▶ [Prompt]
Whatever the records say, give every one of them again exactly.

(Saved data entries)

★ ★ ★ ★ ★ ★ ★

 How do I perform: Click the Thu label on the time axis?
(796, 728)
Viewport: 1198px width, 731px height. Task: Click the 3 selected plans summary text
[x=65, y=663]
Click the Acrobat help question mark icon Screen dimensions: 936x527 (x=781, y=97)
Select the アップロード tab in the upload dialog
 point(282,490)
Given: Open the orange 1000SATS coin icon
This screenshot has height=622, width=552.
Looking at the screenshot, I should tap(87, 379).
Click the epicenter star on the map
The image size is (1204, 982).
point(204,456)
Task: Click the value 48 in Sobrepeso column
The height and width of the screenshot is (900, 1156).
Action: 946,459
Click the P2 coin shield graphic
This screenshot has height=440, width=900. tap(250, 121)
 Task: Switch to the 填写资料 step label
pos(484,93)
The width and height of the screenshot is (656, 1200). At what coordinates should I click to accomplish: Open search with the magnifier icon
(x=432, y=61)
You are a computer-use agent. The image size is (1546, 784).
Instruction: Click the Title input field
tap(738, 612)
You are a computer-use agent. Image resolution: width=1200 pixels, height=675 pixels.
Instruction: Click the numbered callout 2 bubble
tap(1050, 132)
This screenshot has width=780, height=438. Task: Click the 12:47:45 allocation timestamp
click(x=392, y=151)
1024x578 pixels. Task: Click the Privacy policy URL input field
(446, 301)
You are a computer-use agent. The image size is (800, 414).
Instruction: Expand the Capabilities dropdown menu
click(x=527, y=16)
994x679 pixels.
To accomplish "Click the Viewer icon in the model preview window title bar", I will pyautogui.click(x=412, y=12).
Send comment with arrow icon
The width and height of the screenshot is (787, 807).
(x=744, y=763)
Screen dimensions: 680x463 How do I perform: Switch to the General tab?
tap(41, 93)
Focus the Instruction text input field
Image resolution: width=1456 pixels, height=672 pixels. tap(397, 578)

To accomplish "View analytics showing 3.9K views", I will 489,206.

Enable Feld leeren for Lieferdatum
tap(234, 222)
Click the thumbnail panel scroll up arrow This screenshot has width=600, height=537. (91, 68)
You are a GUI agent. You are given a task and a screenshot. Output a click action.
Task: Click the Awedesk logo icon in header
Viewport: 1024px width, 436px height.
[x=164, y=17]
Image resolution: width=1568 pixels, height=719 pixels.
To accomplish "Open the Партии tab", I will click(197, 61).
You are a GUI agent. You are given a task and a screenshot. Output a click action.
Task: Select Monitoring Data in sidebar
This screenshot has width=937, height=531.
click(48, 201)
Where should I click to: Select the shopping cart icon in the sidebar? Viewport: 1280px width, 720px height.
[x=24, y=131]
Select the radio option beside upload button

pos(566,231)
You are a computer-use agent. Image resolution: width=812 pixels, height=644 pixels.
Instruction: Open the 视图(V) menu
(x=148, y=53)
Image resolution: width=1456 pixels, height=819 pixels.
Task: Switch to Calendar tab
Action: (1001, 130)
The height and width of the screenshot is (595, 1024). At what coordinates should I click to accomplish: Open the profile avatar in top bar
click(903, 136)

★ ★ ★ ★ ★ ★ ★

▶ [Answer section]
 How do I perform: Click the Thu label on the time axis?
(796, 728)
Viewport: 1198px width, 731px height. Task: Click the 3 selected plans summary text
[x=65, y=663]
Click the Acrobat help question mark icon Screen dimensions: 936x527 (x=781, y=97)
Select the アップロード tab in the upload dialog
 point(282,490)
Given: Open the orange 1000SATS coin icon
This screenshot has height=622, width=552.
Looking at the screenshot, I should tap(87, 379).
Click the epicenter star on the map
The image size is (1204, 982).
point(204,456)
Task: Click the value 48 in Sobrepeso column
The height and width of the screenshot is (900, 1156).
Action: 946,459
Click the P2 coin shield graphic
This screenshot has height=440, width=900. tap(250, 121)
 Task: Switch to the 填写资料 step label
pos(484,93)
The width and height of the screenshot is (656, 1200). At what coordinates should I click to accomplish: Open search with the magnifier icon
(x=432, y=61)
You are a computer-use agent. The image size is (1546, 784).
Instruction: Click the Title input field
tap(738, 612)
You are a computer-use agent. Image resolution: width=1200 pixels, height=675 pixels.
Instruction: Click the numbered callout 2 bubble
tap(1050, 132)
This screenshot has width=780, height=438. Task: Click the 12:47:45 allocation timestamp
click(x=392, y=151)
1024x578 pixels. Task: Click the Privacy policy URL input field
(446, 301)
You are a computer-use agent. The image size is (800, 414).
Instruction: Expand the Capabilities dropdown menu
click(x=527, y=16)
994x679 pixels.
To accomplish "Click the Viewer icon in the model preview window title bar", I will pyautogui.click(x=412, y=12).
Send comment with arrow icon
The width and height of the screenshot is (787, 807).
(x=744, y=763)
Screen dimensions: 680x463 How do I perform: Switch to the General tab?
tap(41, 93)
Focus the Instruction text input field
Image resolution: width=1456 pixels, height=672 pixels. tap(397, 578)

To accomplish "View analytics showing 3.9K views", I will 489,206.

Enable Feld leeren for Lieferdatum
tap(234, 222)
Click the thumbnail panel scroll up arrow This screenshot has width=600, height=537. (91, 68)
You are a GUI agent. You are given a task and a screenshot. Output a click action.
Task: Click the Awedesk logo icon in header
Viewport: 1024px width, 436px height.
[x=164, y=17]
Image resolution: width=1568 pixels, height=719 pixels.
To accomplish "Open the Партии tab", I will click(197, 61).
You are a GUI agent. You are given a task and a screenshot. Output a click action.
Task: Select Monitoring Data in sidebar
This screenshot has width=937, height=531.
click(48, 201)
Where should I click to: Select the shopping cart icon in the sidebar? Viewport: 1280px width, 720px height.
[x=24, y=131]
Select the radio option beside upload button

pos(566,231)
You are a computer-use agent. Image resolution: width=812 pixels, height=644 pixels.
Instruction: Open the 视图(V) menu
(x=148, y=53)
Image resolution: width=1456 pixels, height=819 pixels.
Task: Switch to Calendar tab
Action: (1001, 130)
The height and width of the screenshot is (595, 1024). At what coordinates should I click to accomplish: Open the profile avatar in top bar
click(903, 136)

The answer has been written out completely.